**WHAT TO WORK ON:** Among the lines below, restate word for word only those from the line with "Given: Open Rift help question mark icon" through the line with "This screenshot has height=425, width=756.", with both end lines kept.

**DATA TO USE:**
►

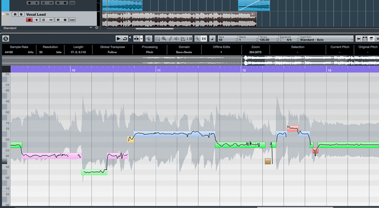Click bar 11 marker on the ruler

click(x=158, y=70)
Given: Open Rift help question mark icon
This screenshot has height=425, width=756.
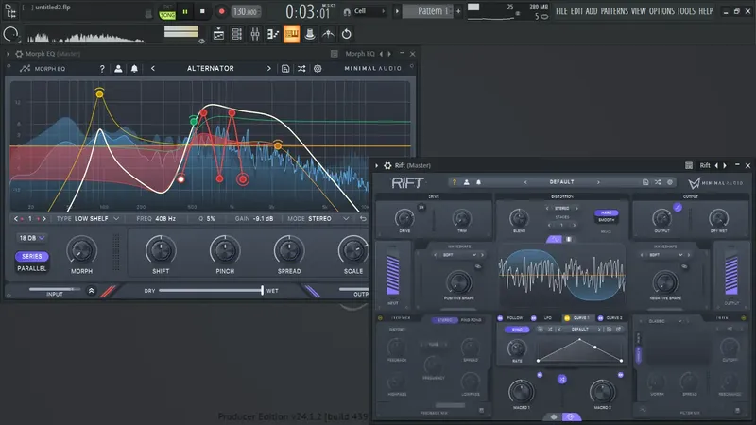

◄
►

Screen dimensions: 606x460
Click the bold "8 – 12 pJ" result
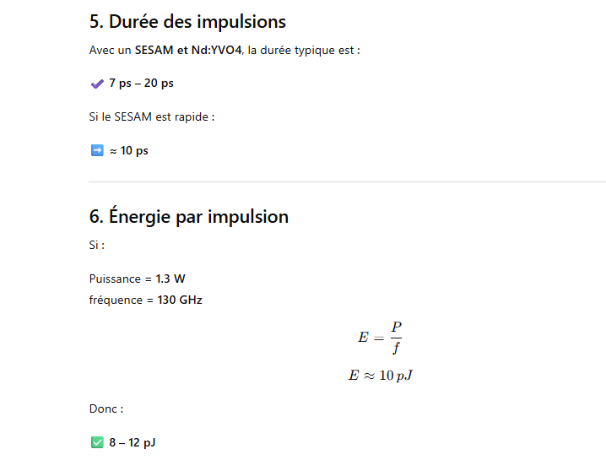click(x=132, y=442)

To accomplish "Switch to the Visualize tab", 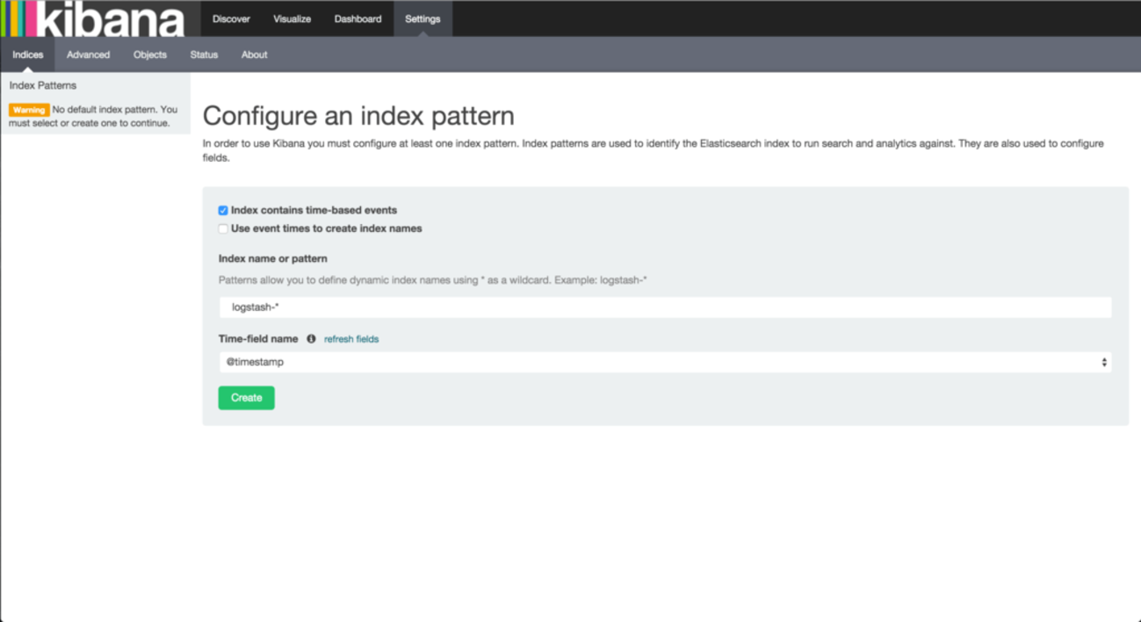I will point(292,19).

◄

**ANSWER BOX:**
Given: Open Rift help question mark icon
This screenshot has height=425, width=756.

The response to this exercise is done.